---------- Sélection
Alors que tous les regards sont tournés vers la guerre en Ukraine, le président turc Recep Tayyip Erdoğan prépare une nouvelle invasion du nord de la Syrie. Depuis 70 ans, la Turquie est un membre clé de l’OTAN – et le soutien de l’OTAN à son agression montre que l’alliance n’est pas un simple pacte de défense.
Source : Jacobin Mag, Kerem Schamberger
Traduit par les lecteurs du site Les-Crises
Traduction initiale en anglais par Adam Baltner
Cela se reproduit. Enhardi par le silence des États membres de l’OTAN, Recep Tayyip Erdoğan et son gouvernement du Parti de la justice et du développement (AKP) pourraient transformer les menaces turques de guerre contre l’administration démocratique du nord de la Syrie, le Rojava, en une véritable invasion. Lors d’une apparition publique le lundi 23 mai, dans un chantier naval militaire sur la mer de Marmara, Erdoğan a annoncé son intention d’occuper une bande de terre de trente kilomètres de large le long de la frontière nord syrienne. Selon des sources turques, les préparatifs de l’invasion étaient terminés dès le lendemain.
Ailleurs au Kurdistan, la guerre gronde depuis des semaines – malgré le manque d’attention ou d’indignation du public. Le 17 avril, l’armée turque a lancé une invasion de la région de Zab, dans le sud du Kurdistan. C’était le premier point culminant d’une série d’interventions dans le nord de l’Irak, en violation du droit international. Depuis lors, les montagnes du Kurdistan – où se trouvent de nombreux villages et où vivent des civils – sont le théâtre de violents combats, où soldats et guérilleros meurent chaque jour. Au Rojava également, une guerre de basse intensité contre la population civile et son administration est en cours depuis des mois. Comme l’a documenté le Centre d’information du Rojava, au moins trente-cinq frappes de drones turcs ont tué plus de treize personnes et en ont blessé trente-quatre.
Jusqu’à présent, Erdoğan a pu mener cette politique de guerre sans entrave. La critique de l’alliance de l’OTAN, dont la Turquie est membre depuis 1952, est restée absente. Au contraire, la guerre en Ukraine a donné un pouvoir de négociation et une influence encore plus destructeurs à Erdoğan, qui se présente comme un médiateur ostensible entre la Russie et l’Ukraine en accueillant des négociations sur le sol turc.
Aujourd’hui, Erdoğan joue un rôle supplémentaire en bloquant l’entrée de la Suède et de la Finlande dans l’OTAN. Du point de vue du gouvernement AKP, ces pays apportent un soutien au terrorisme et abritent des terroristes. Ces prétendues « organisations terroristes » sont des projets d’aide au Rojava engagés dans des activités telles que la construction d’infrastructures d’eau et l’hébergement de femmes ayant subi des violences aux mains de la milice terroriste ISIS – autrement dit, ce sont des projets d’aide humanitaire que la Suède contribue à financer. Les « terroristes » visés par Erdoğan sont les Kurdes de Suède et de Finlande qui ont été libres de s’organiser politiquement dans ces pays sans subir d’oppression.
--------------------
Poursuivez l'article ci-dessus sur la Turquie, l'OTAN et le nord de la Syrie à partir de sa dernière phrase.
---------- Données fournies
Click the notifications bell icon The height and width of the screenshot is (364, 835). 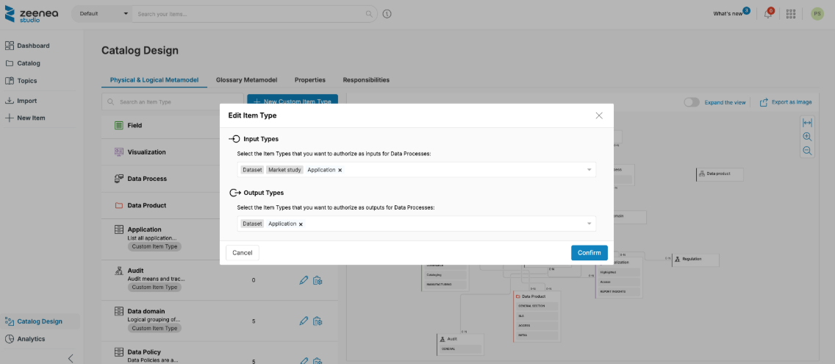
--------------------
Réponse -
Pourtant, la Turquie a également pointé ses mirettes sur les politiciens d’origine kurde, comme la députée suédoise indépendante de gauche Amineh Kakabaveh, qui est originaire du Kurdistan oriental. Récemment, l’ambassadeur turc à Stockholm est allé jusqu’à demander son extradition (qu’il a ensuite présentée comme un « malentendu »). Pour sa part, Kakabeveh s’oppose également à l’adhésion de la Suède à l’OTAN et a retiré son soutien au Premier ministre social-démocrate de son pays. Elle a fait remarquer que les Kurdes risquent une fois de plus d’être sacrifiés sur l’autel des superpuissances – cette fois avec le soutien de la Suède.
Par le passé, Erdoğan a exploité les réfugiés à des fins politiques. Il a accepté de les empêcher d’entrer dans l’Union européenne (ou, à l’inverse, a menacé de les faire passer la frontière) en échange de concessions politiques des gouvernements de l’UE. Maintenant, il essaie également d’utiliser les Kurdes pour réaliser ses rêves de faire de la Turquie une superpuissance impériale régionale. Il est donc clair que la question kurde est un problème véritablement international.
Maintenant que la Turquie a temporairement bloqué l’expansion de l’OTAN, elle est enfin sous le feu des critiques qui prétendent que son intransigeance devrait la disqualifier de la communauté de l’OTAN. Pourtant, comme l’a souligné Dilar Dirik, cette rhétorique est confuse : la Turquie est un élément essentiel de l’alliance militaire depuis plus de soixante-dix ans, et la politique de guerre turque n’a rien à voir avec les diverses guerres d’agression menées par l’OTAN ces dernières années, qui ont enfreint le droit international. L’OTAN peut se présenter comme une « communauté de valeurs partagées », tout comme son document fondateur de 1949 peut affirmer que ses membres sont attachés à la Charte des Nations Unies et aux « principes de la démocratie, de la liberté individuelle et de l’État de droit ». Il s’agit pourtant d’une idéologie destinée à masquer le caractère belliqueux de l’alliance. Les invasions par l’OTAN de la Libye, de l’Irak, de l’Afghanistan et de l’ex-Yougoslavie racontent une autre histoire. Il en va de même pour l’occupation par la Turquie de la partie nord de Chypre, une violation du droit international qui dure depuis 1976, bien qu’elle ne soit presque plus mentionnée.
Lundi dernier, Cemil Bayik, coprésident du comité exécutif de l’Union des communautés du Kurdistan, a souligné le rôle de l’OTAN dans la guerre contre le Kurdistan : « On pourrait croire que c’est la Turquie qui mène la guerre au Zab et à Avaşîn, mais c’est en fait l’OTAN. (…) En tant qu’État membre, la Turquie reçoit un soutien extrêmement important de l’OTAN. Sans cette aide, la Turquie n’aurait pas pu continuer à se battre jusqu’à aujourd’hui. C’est l’OTAN qui a décidé d’entrer en guerre, et la Turquie met cette décision en pratique. »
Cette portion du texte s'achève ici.